Énoncé A
Dressez la liste de toutes les personnes désignées par leur nom dans l'extrait sur les négociations avec la Corée du Nord.

Ces révélations risquent de compliquer un peu plus les négociations. Américains et Sud-Coréens ont pourtant réduit le format de leurs manœuvres militaires lancées le 4 mars pour complaire à Pyongyang.
Officiellement, Washington et Pyongyang restent attachés au dialogue. Le secrétaire d’Etat, Mike Pompeo, a exprimé l’espoir d’envoyer une délégation en Corée du Nord « dans les prochaines semaines ».
Le représentant spécial sud-coréen pour la paix dans la péninsule, Lee Do-hoon, s’est entretenu le 6 mars à Washington avec son homologue américain, Stephen Biegun, et le Japonais Kenji Kanasugi, en vue d’une meilleure coordination pour les discussions futures, les Américains souhaitant que Séoul s’investisse davantage dans son rôle de médiateur.
Un rôle qui s’annonce complexe car, à Hanoï, le rapport de force entre Américains et Nord-Coréens semble avoir évolué en faveur des premiers. « L’échec du sommet doit avoir laissé Kim Jong-un et ses conseillers en état de choc », estime Cheong Seong-chang, de l’Institut Sejong.
A Hanoï, Kim Jong-un est apparu comme très désireux d’obtenir un allégement des sanctions, afin de procéder à la relance promise de l’économie nord-coréenne. Il serait aujourd’hui contraint de revoir sa stratégie. Les travaux en cours pourraient signaler qu’il peut reprendre ses programmes d’armement à tout moment. Dans un discours du Nouvel An, il avait averti que la Corée du Nord trouverait un « nouveau moyen » si les Etats-Unis maintenaient les sanctions.

Énoncé B
Dans les entrées, reproduisez mot pour mot tout ce qui va de la ligne contenant « This screenshot has height=447, width=996. » jusqu'à la fin des entrées, ces deux limites comprises. N'incluez pas les images dans votre réponse.

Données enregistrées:
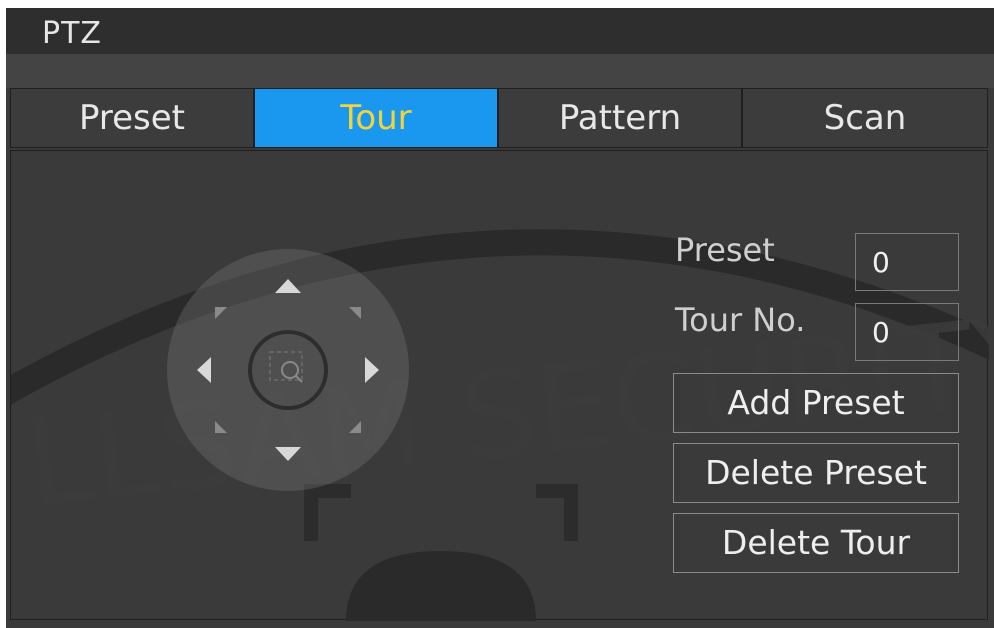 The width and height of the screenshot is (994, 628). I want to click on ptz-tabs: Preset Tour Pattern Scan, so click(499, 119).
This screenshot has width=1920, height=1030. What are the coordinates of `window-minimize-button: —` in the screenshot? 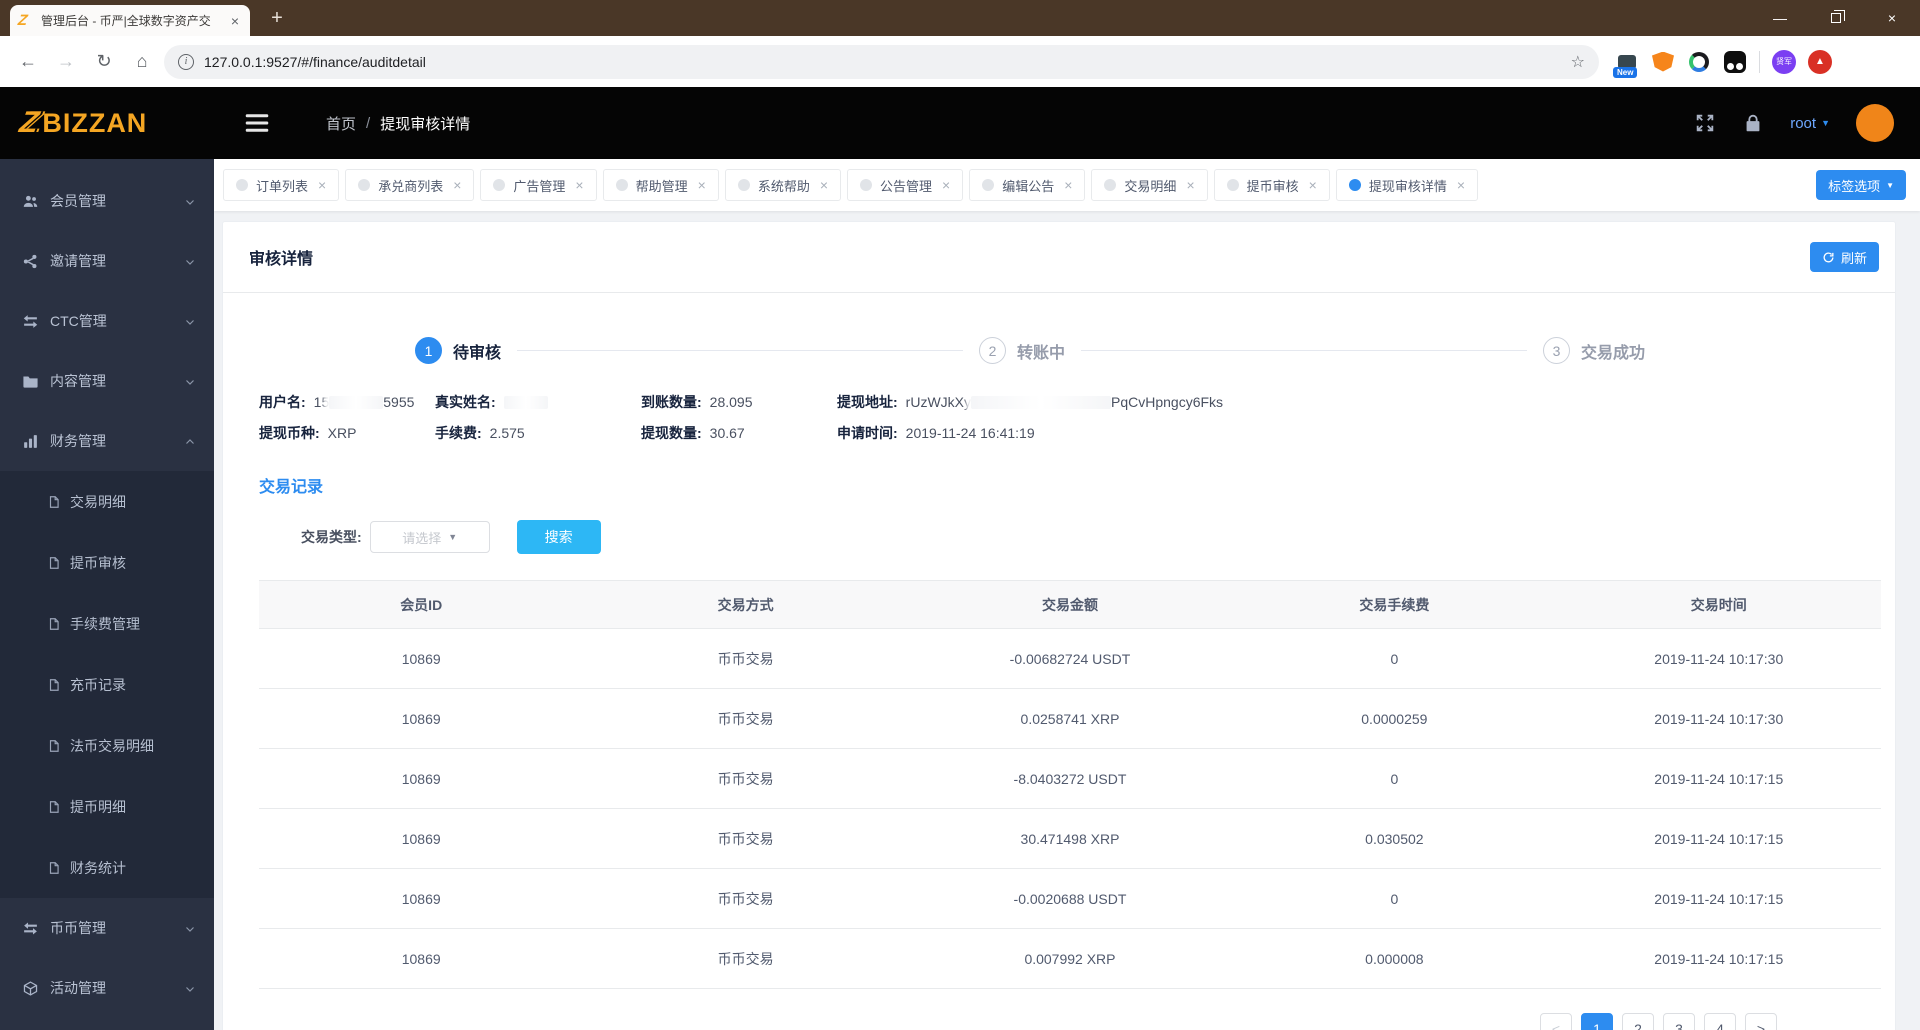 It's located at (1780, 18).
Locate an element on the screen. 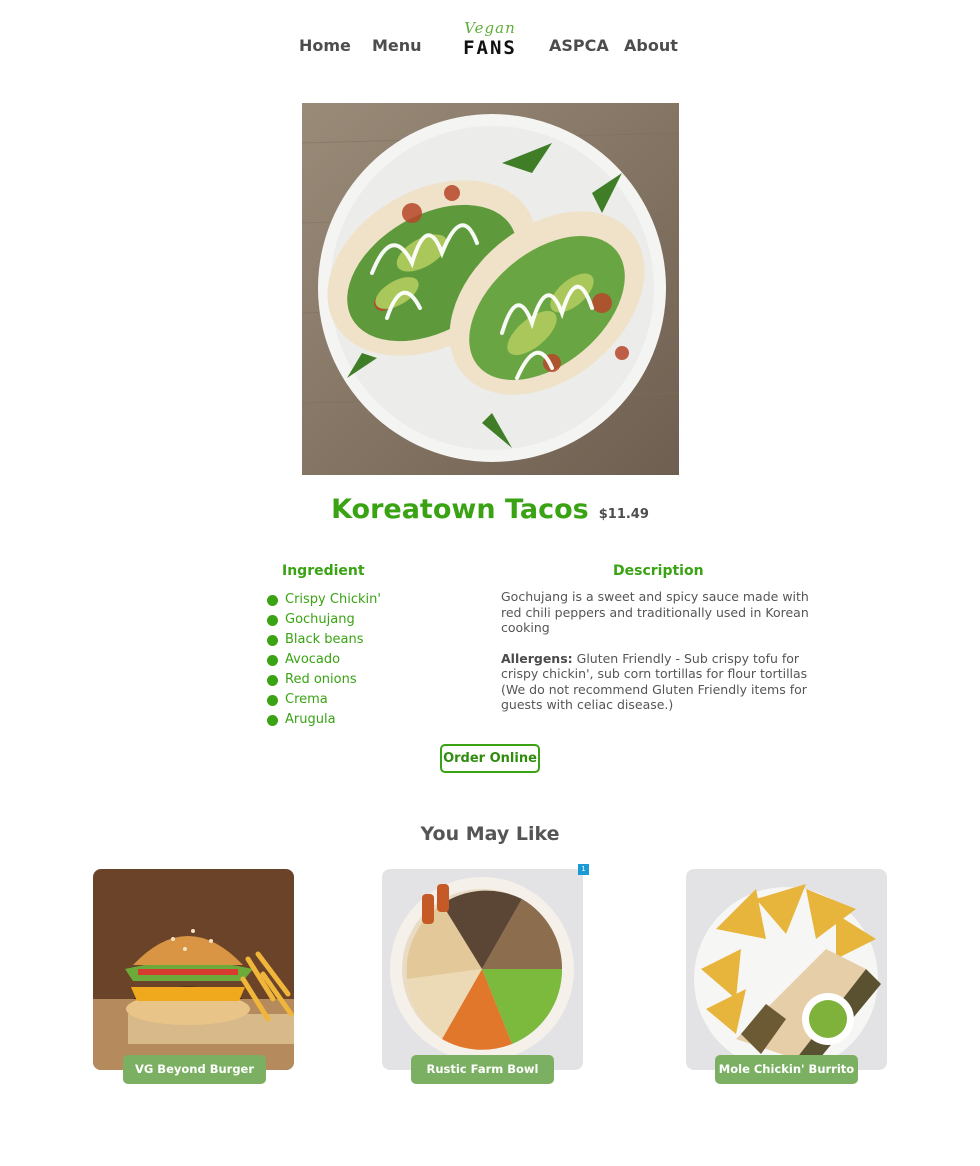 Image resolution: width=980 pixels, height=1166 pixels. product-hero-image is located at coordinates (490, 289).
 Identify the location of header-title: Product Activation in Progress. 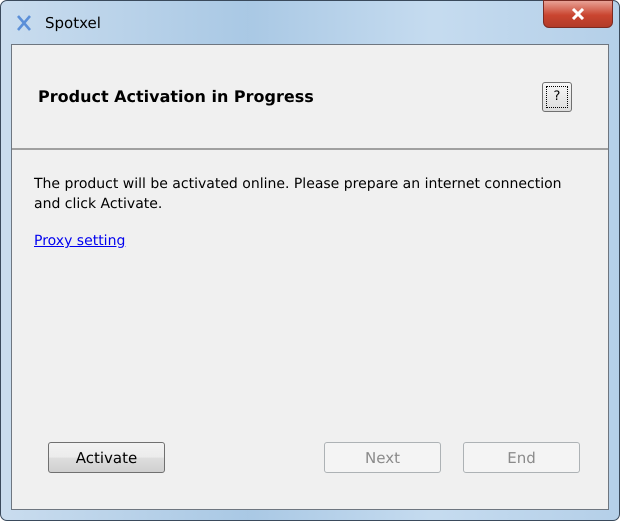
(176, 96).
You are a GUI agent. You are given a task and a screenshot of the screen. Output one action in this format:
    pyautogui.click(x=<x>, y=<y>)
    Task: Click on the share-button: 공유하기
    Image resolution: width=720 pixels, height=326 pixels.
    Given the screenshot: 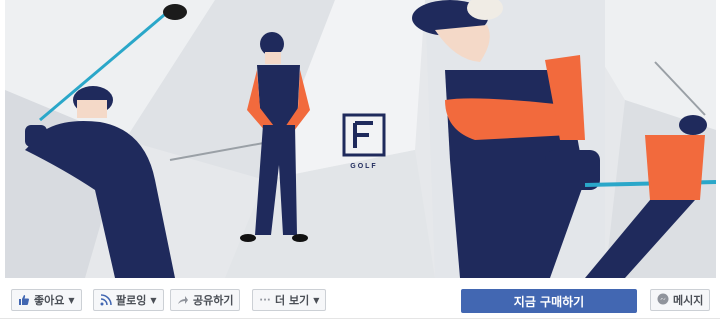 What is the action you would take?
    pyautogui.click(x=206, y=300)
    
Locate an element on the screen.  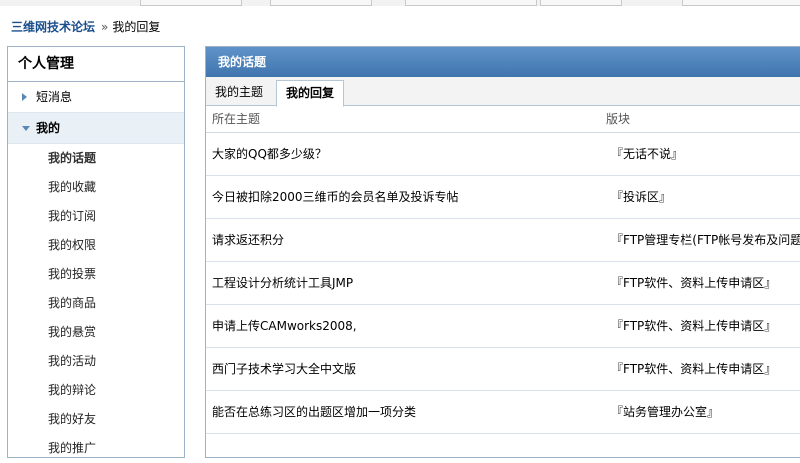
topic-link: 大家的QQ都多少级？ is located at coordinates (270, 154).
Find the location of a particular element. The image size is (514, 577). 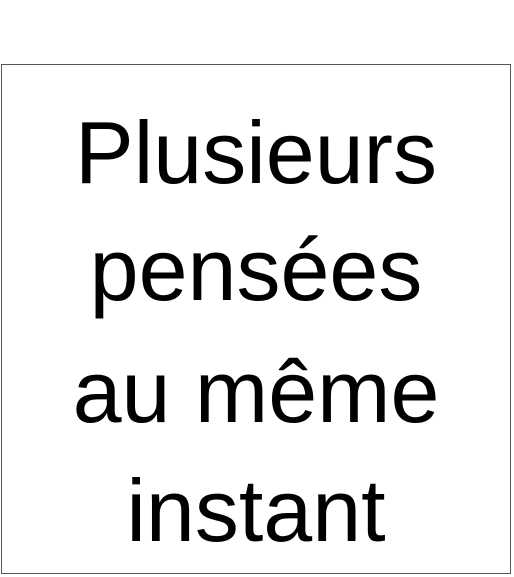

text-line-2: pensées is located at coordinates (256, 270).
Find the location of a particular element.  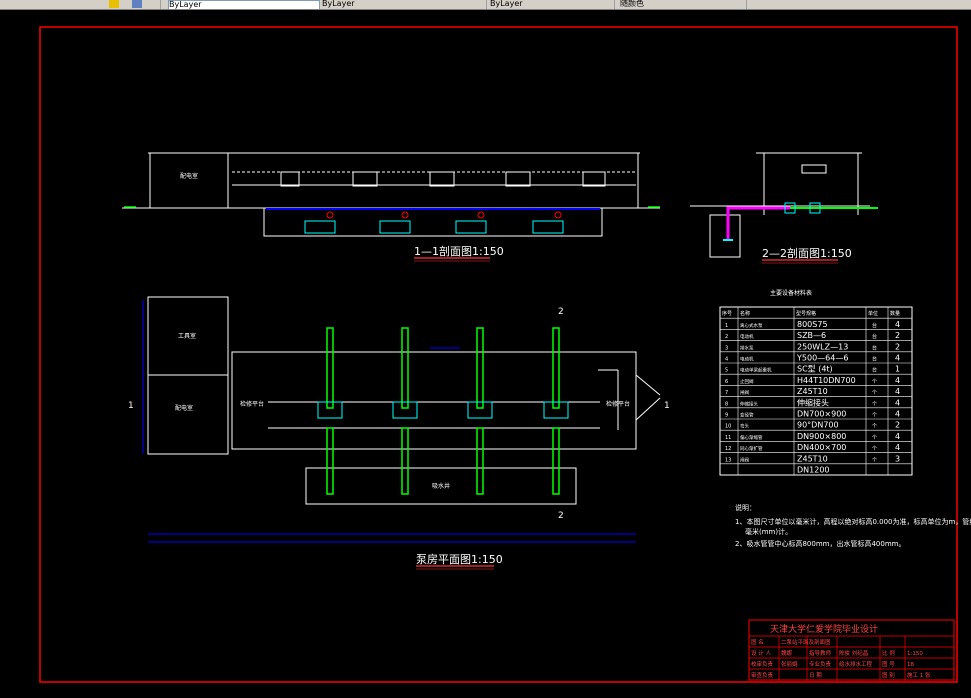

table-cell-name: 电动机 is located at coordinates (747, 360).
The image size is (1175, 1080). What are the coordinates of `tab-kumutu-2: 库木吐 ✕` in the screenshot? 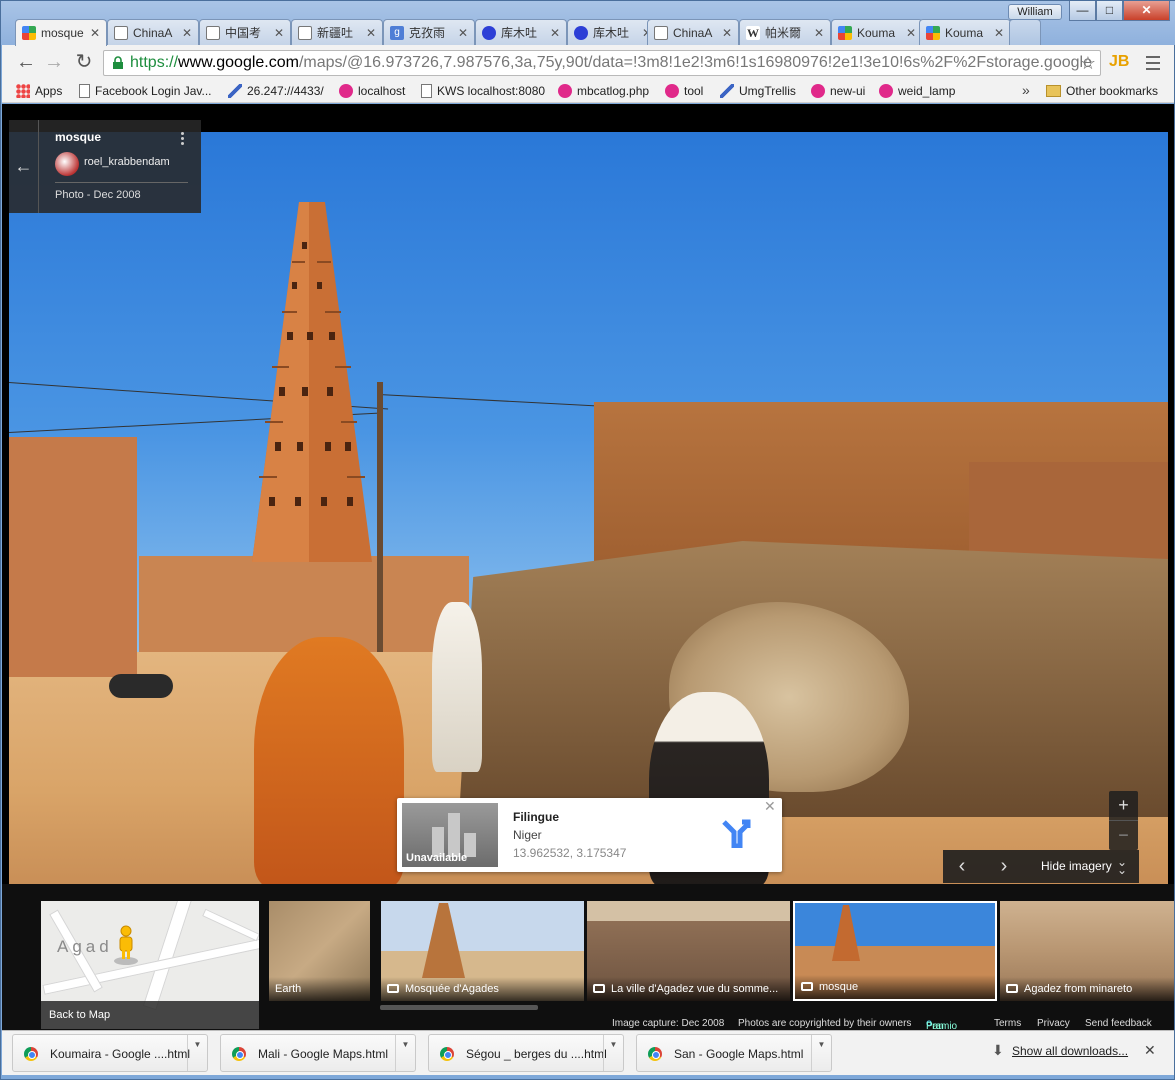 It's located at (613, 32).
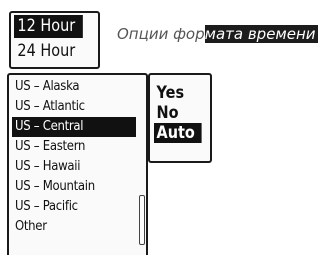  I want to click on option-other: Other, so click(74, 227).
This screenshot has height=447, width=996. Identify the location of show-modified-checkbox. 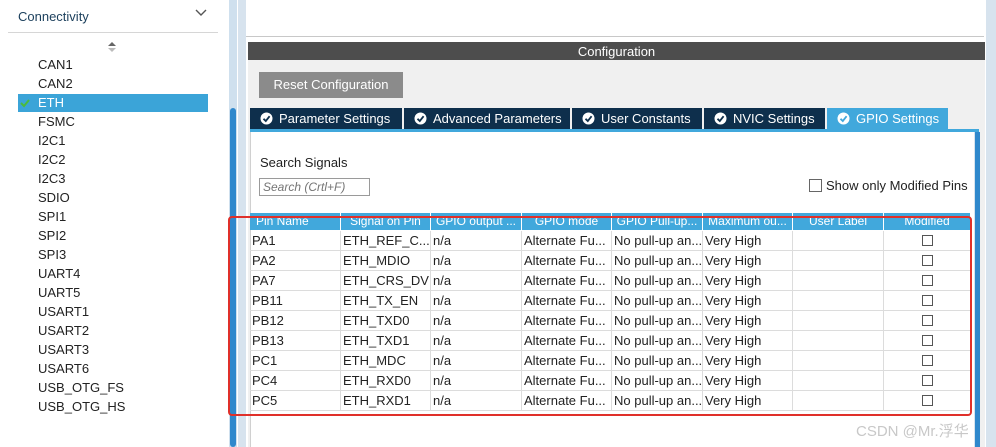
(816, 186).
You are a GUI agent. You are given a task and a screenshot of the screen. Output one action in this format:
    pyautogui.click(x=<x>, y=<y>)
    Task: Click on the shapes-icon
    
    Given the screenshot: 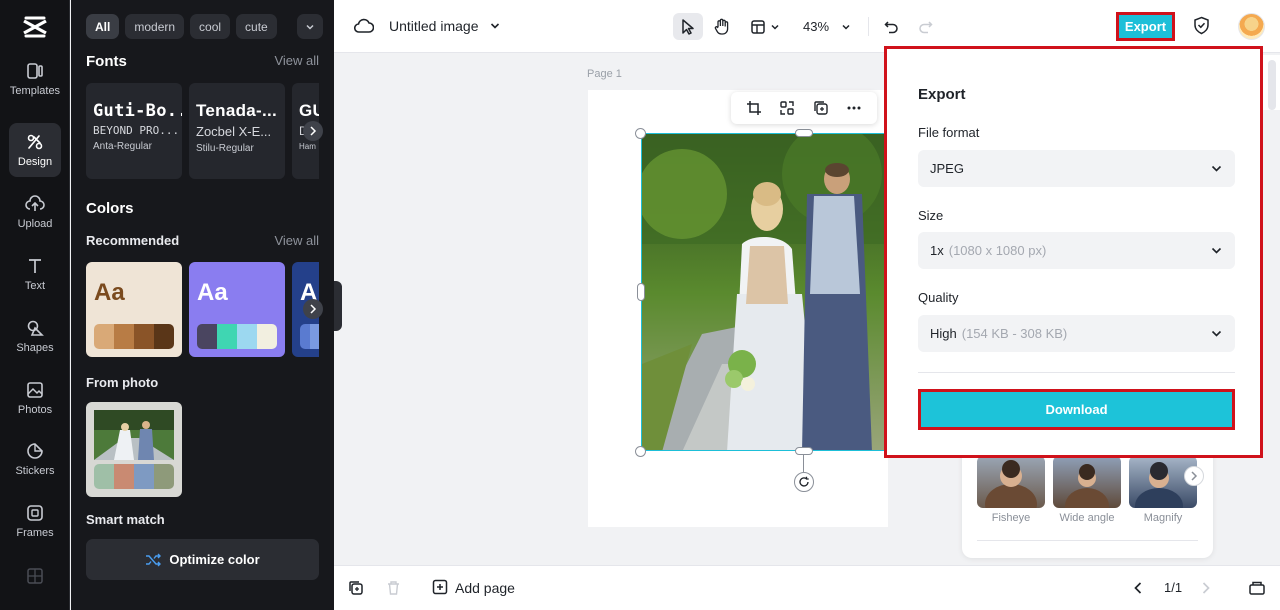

Réponse A
Mike Pompeo, Lee Do-hoon, Stephen Biegun, Kenji Kanasugi, Kim Jong-un, Cheong Seong-chang

Réponse B
This screenshot has height=447, width=996. Identify the location of show-modified-checkbox. 
(816, 186).
You are a GUI agent. You are given a task and a screenshot of the screen. Output one action in this format:
    pyautogui.click(x=<x>, y=<y>)
    Task: Click on the shapes-icon
    
    Given the screenshot: 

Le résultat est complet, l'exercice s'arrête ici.